PROMPT A: Rewrite the morning market commentary starting at "It’s blowing a" and ending at "does it mean…?", substituting "fig trees" for "olive trees".
PROMPT B: Extend the morning market commentary past its final sentence.

*** Opening of QUOTED PASSAGE ***

Blain’s Morning Porridge – 21st August 2020 – John Law’s MMT revisited
“Earlier today apparently a woman rang the BBC and said she had heard that there was a hurricane on the way. Well if you are watching, don’t worry, there isn’t.”
It’s blowing a full hooley out there this morning, which is very bad news for my olive trees as the storm is shaking the ripening fruit off. Shame. It’s the first time our little olive grove has produced what looked likely to become full-sized olives. I was going to add them to Dirty Martinis. Meanwhile, mink farms are being wiped out by coronavirus which is proving 100% fatal to the well-dressed ferrets. Interesting, but what does it mean…?
It’s Friday, which means I am allowed to go off on something of a tangent – so let’s not worry about how long this tech rally continues, the rising tensions in Europe, Apple spending $17bln on stock buybacks, China vs US, or the US election.
What’s got me worried this morning is the headline in the FT: UK Public Debt tops £2 trillion for first time on Covid Spending Boom.

*** Close of QUOTED PASSAGE ***
*** Opening of LISTED ENTRIES ***

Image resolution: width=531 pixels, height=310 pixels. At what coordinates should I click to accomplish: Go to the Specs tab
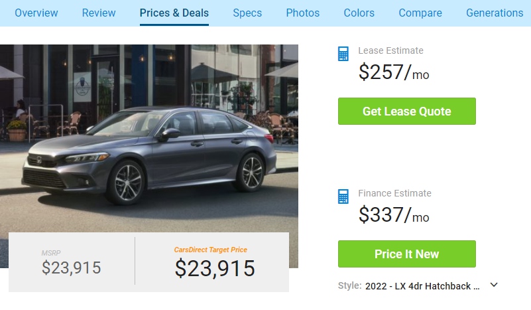pyautogui.click(x=247, y=13)

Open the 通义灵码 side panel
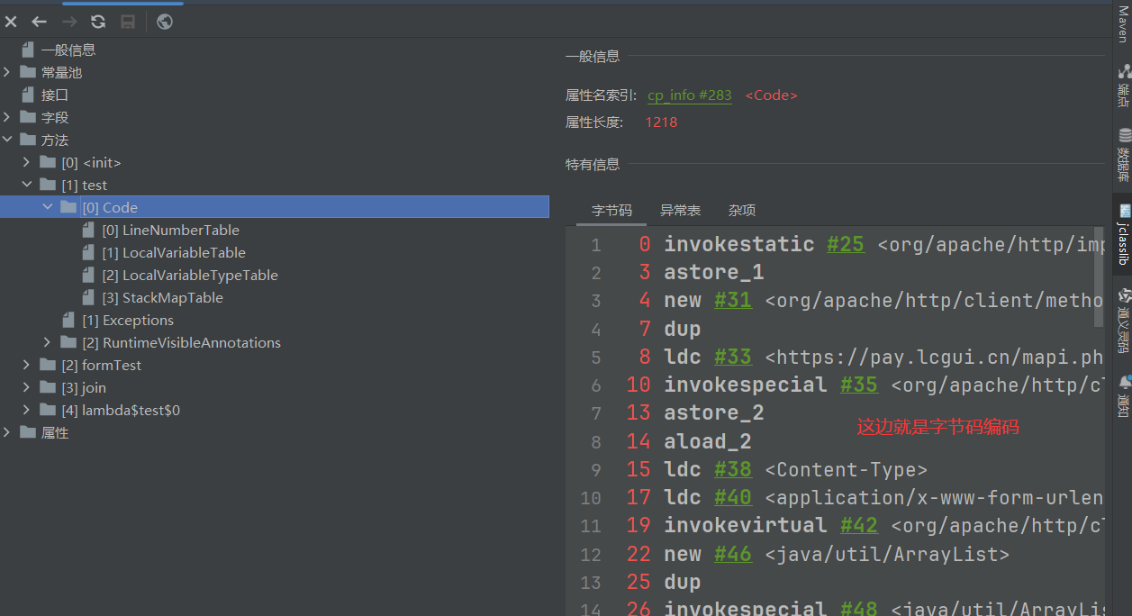pyautogui.click(x=1122, y=318)
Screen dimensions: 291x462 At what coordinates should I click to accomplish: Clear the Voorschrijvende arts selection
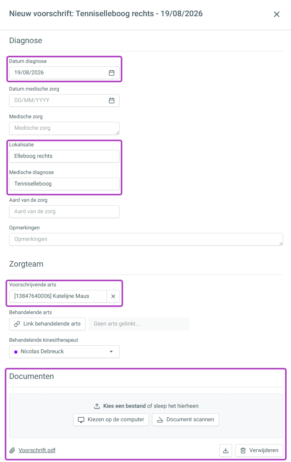click(113, 296)
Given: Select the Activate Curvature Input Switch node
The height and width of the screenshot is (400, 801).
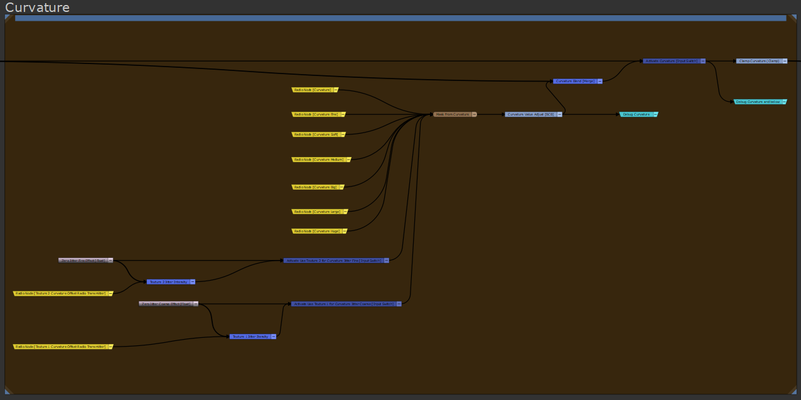Looking at the screenshot, I should [671, 61].
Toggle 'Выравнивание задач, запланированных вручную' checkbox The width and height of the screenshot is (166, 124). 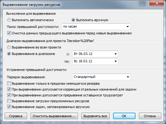click(9, 107)
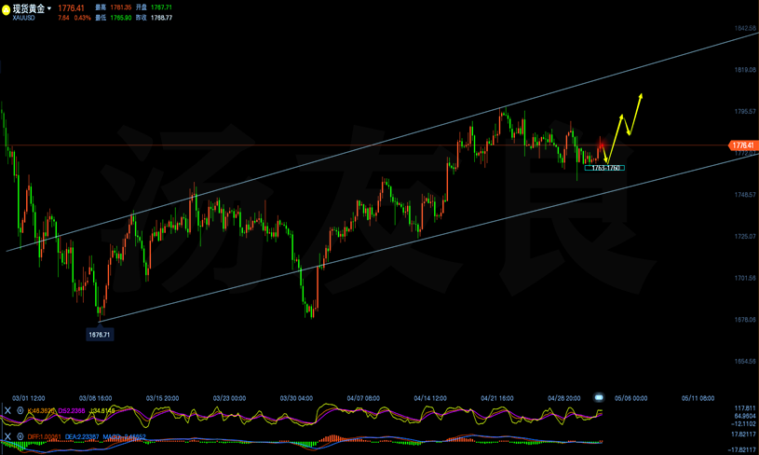The image size is (759, 455).
Task: Click the time-axis scroll handle icon
Action: (599, 397)
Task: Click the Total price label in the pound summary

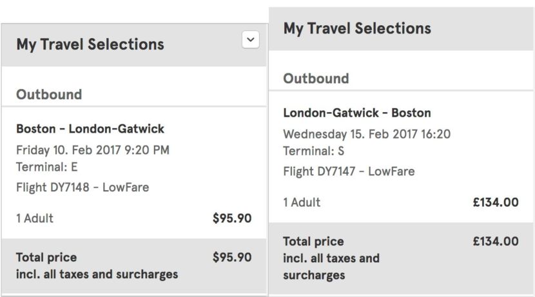Action: coord(313,242)
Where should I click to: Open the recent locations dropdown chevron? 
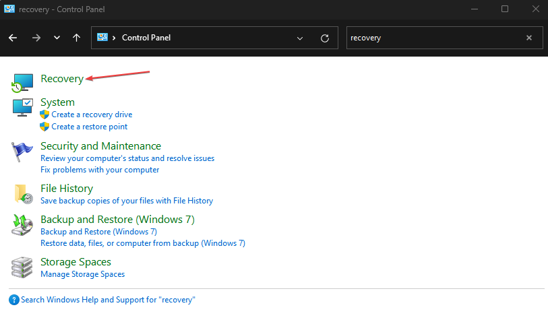pos(57,38)

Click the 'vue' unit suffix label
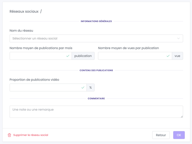click(177, 56)
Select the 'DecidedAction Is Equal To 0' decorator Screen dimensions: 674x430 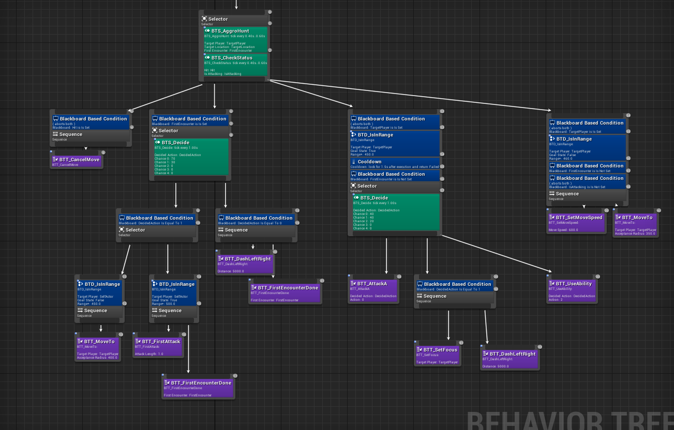pyautogui.click(x=256, y=220)
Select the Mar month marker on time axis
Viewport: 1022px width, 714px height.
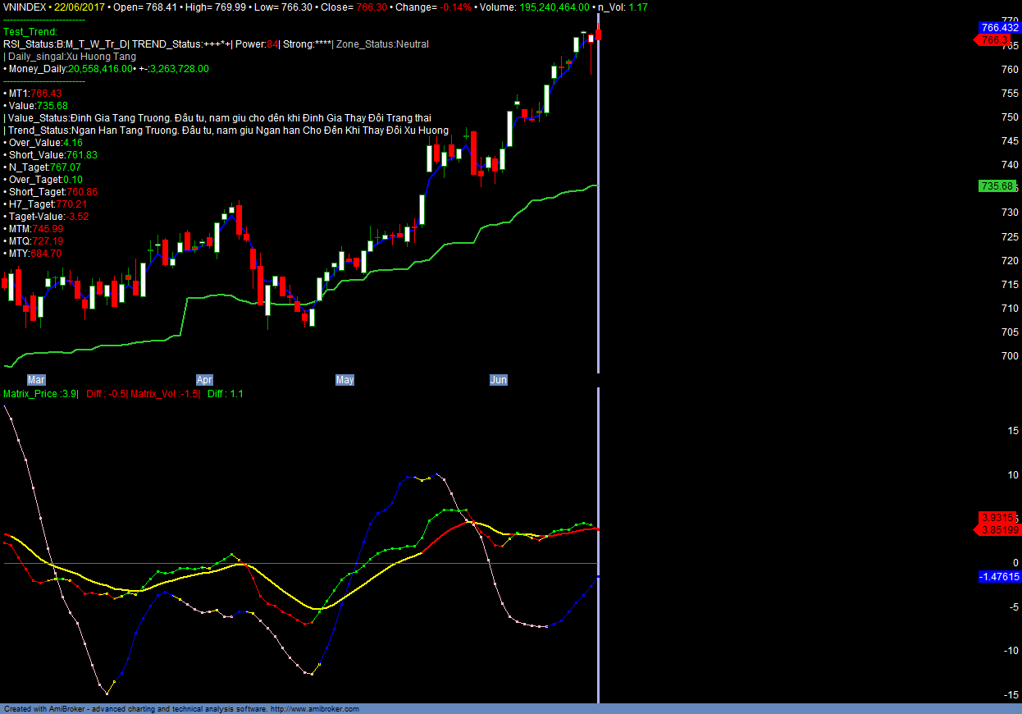[36, 380]
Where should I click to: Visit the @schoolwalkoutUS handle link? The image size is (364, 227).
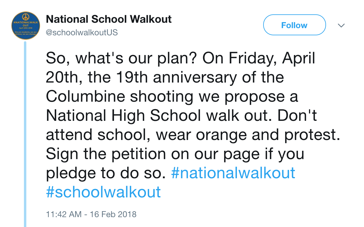[82, 33]
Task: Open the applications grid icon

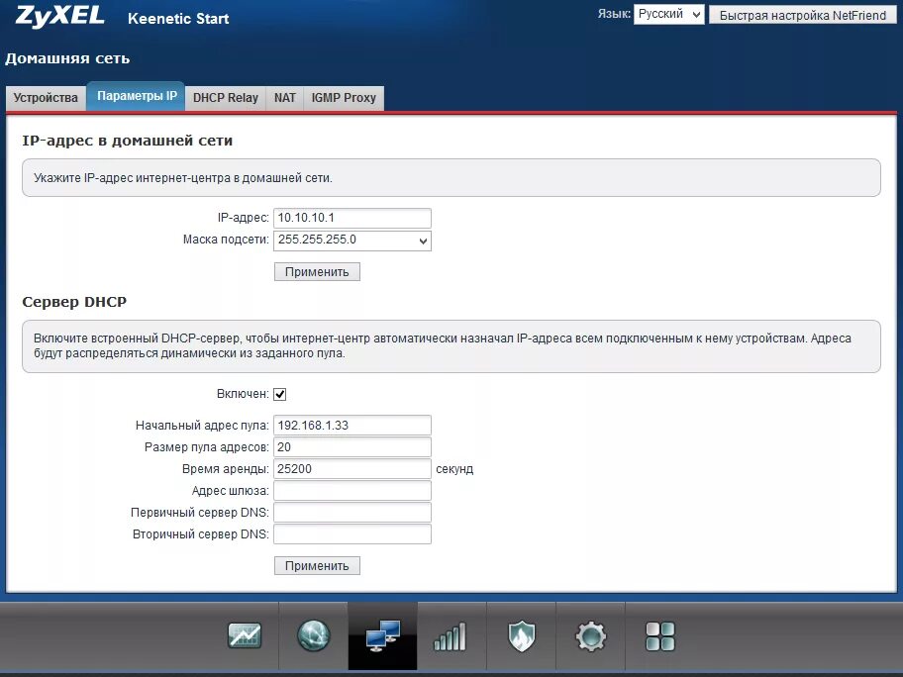Action: tap(659, 636)
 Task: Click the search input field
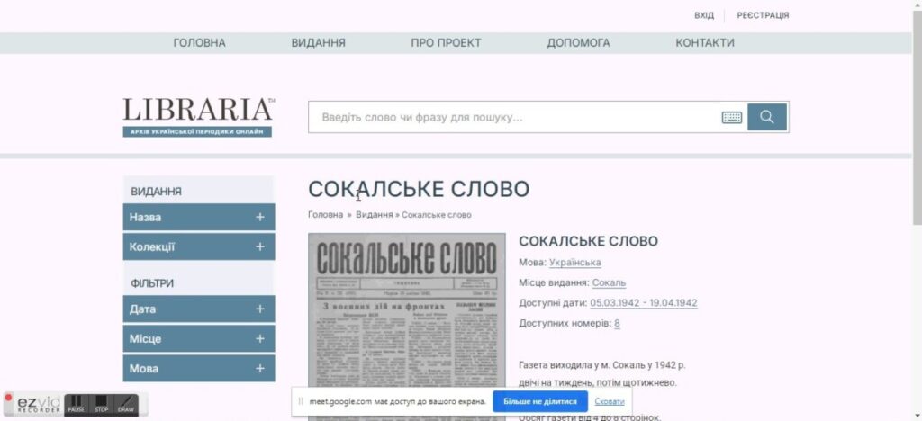[x=513, y=117]
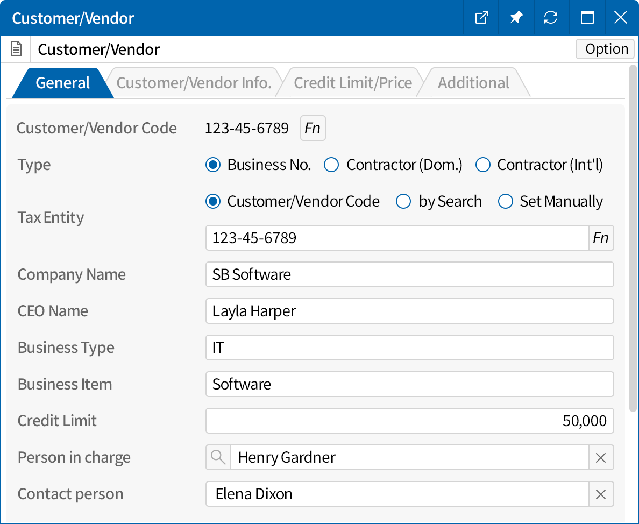Pin the Customer/Vendor window
The image size is (639, 524).
(x=516, y=18)
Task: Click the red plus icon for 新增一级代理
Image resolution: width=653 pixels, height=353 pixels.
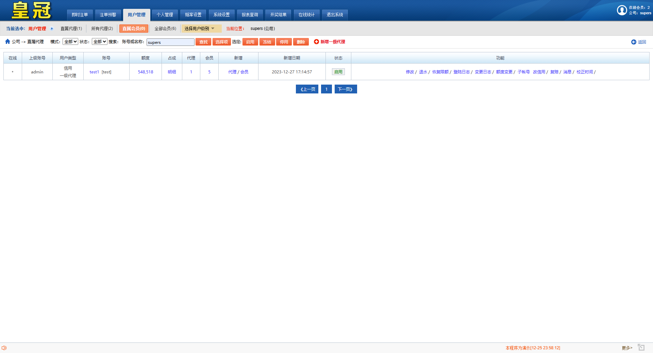Action: pos(316,42)
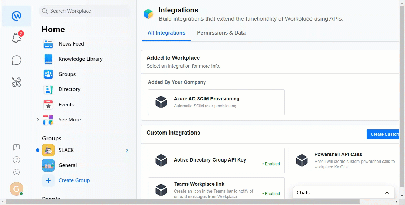Open the admin tools wrench icon
This screenshot has height=205, width=405.
click(17, 82)
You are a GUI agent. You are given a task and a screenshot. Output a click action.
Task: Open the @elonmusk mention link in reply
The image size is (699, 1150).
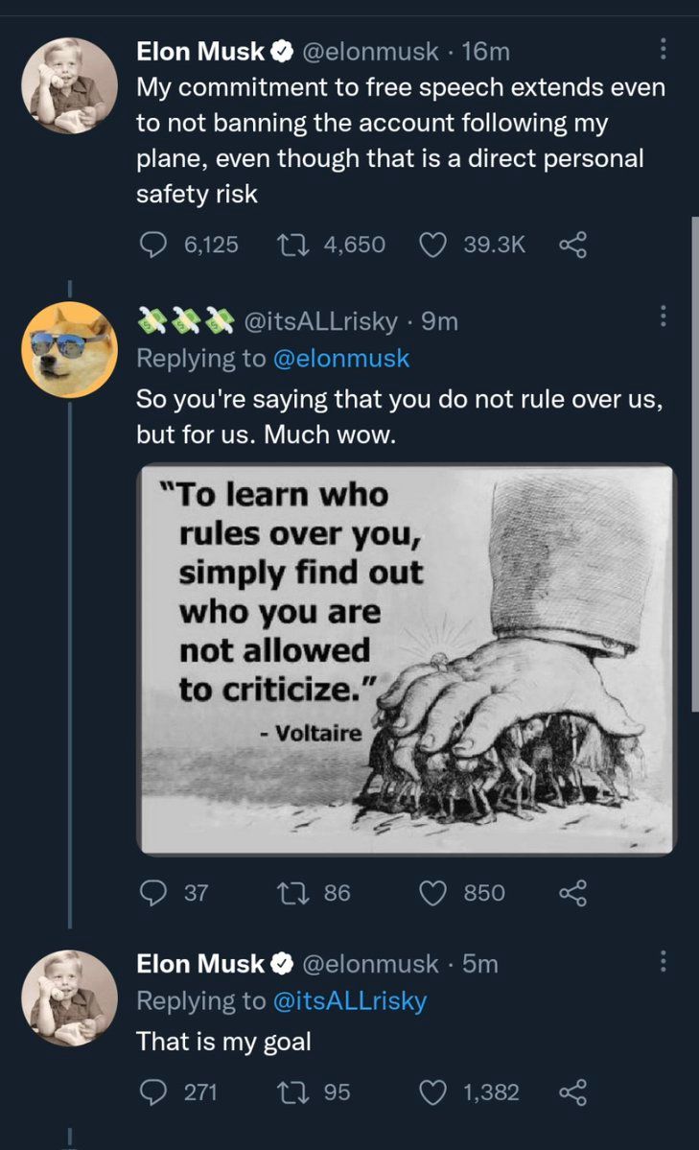(341, 359)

*** Close of LISTED ENTRIES ***

FINAL ANSWER A:
It’s blowing a full hooley out there this morning, which is very bad news for my fig trees as the storm is shaking the ripening fruit off. Shame. It’s the first time our little olive grove has produced what looked likely to become full-sized olives. I was going to add them to Dirty Martinis. Meanwhile, mink farms are being wiped out by coronavirus which is proving 100% fatal to the well-dressed ferrets. Interesting, but what does it mean…?

FINAL ANSWER B:
Should we worry or should we not? (Clue: the first one…)
Let me ask the question: how long can governments continue to spend their way out of the Coronavirus crisis? The bills for long-term furlough programmes and sectoral bailouts and support, increased social services as unemployment rises, and the urgent need for health spending are going to come due at some point. Is it going to be a problem, and if yes, how big?
Government debt is rocketing higher – but does it matter? Conventional thinking, based on Reinhart and Rogoff, is when debt/GDP exceeds 77% there will a significant slowdown in growth.